WRITTEN REQUEST: Could you reproduce, word for word, the stretch of the listing below from the line containing "You are a GUI" through the line containing "The width and height of the screenshot is (1400, 796).", leaving out the pictures?

── DATA SHOWN ──

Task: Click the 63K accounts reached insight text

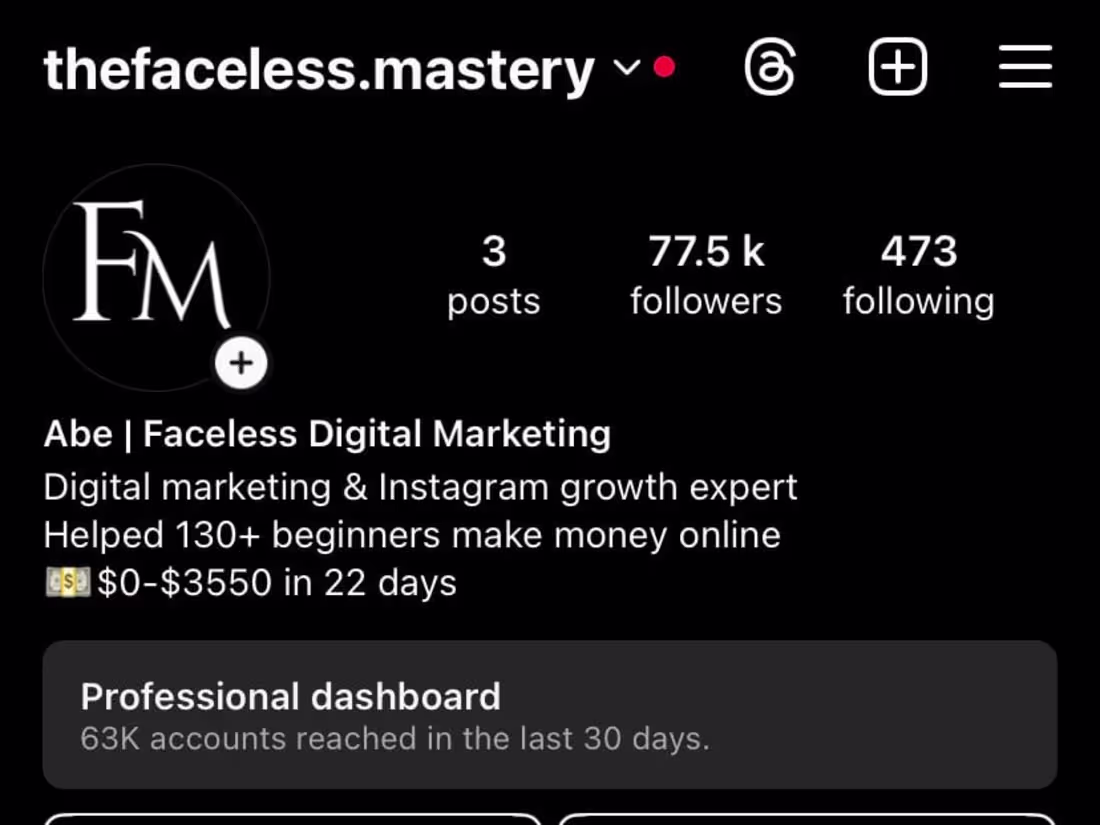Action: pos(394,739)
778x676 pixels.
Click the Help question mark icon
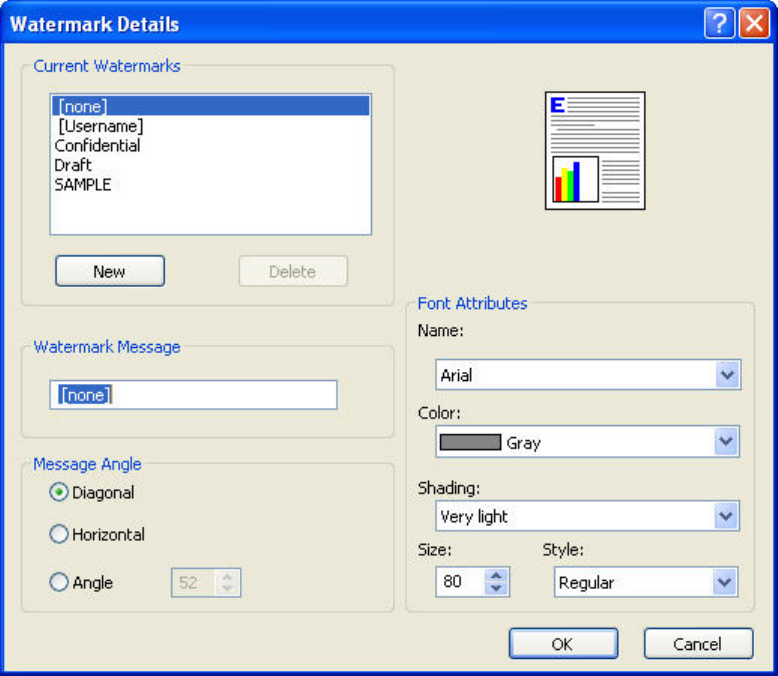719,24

───
── DATA SHOWN ──

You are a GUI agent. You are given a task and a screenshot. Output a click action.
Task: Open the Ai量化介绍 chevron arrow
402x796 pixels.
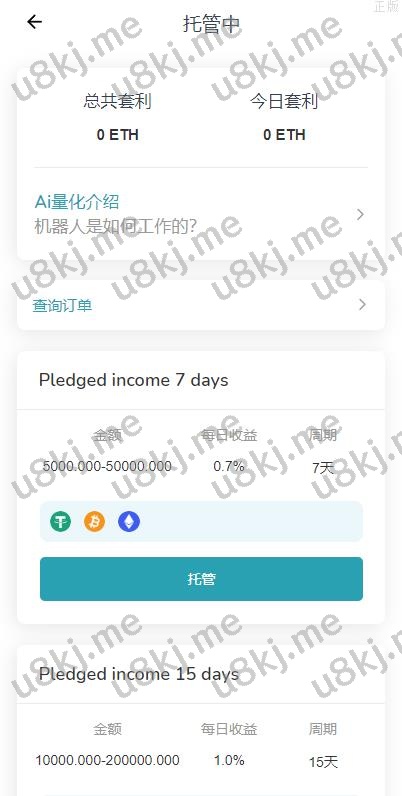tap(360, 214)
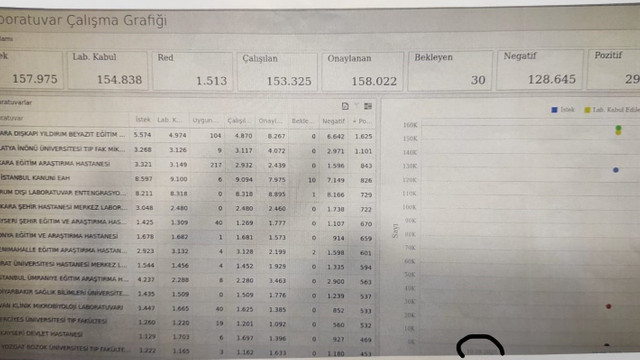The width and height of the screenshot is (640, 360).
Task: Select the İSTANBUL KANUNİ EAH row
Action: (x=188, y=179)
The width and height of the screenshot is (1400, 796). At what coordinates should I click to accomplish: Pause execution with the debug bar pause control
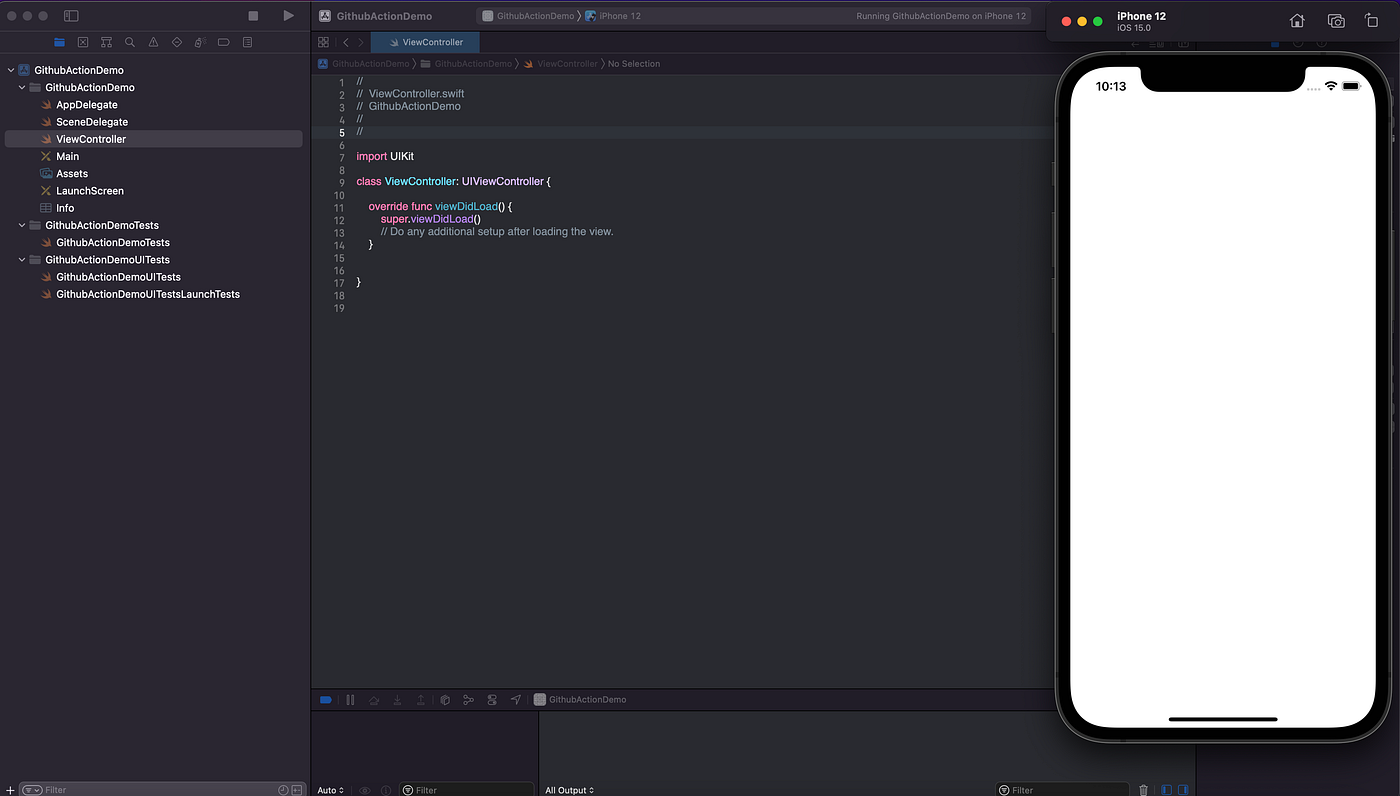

───

SOLUTION BELOW:
You are a GUI agent. You are given a task and a screenshot. Output a click action.
Task: Open the Ai量化介绍 chevron arrow
402x796 pixels.
tap(360, 214)
The width and height of the screenshot is (640, 360).
Task: Select the İSTANBUL KANUNİ EAH row
Action: (x=188, y=179)
The width and height of the screenshot is (1400, 796). At what coordinates should I click to accomplish: Pause execution with the debug bar pause control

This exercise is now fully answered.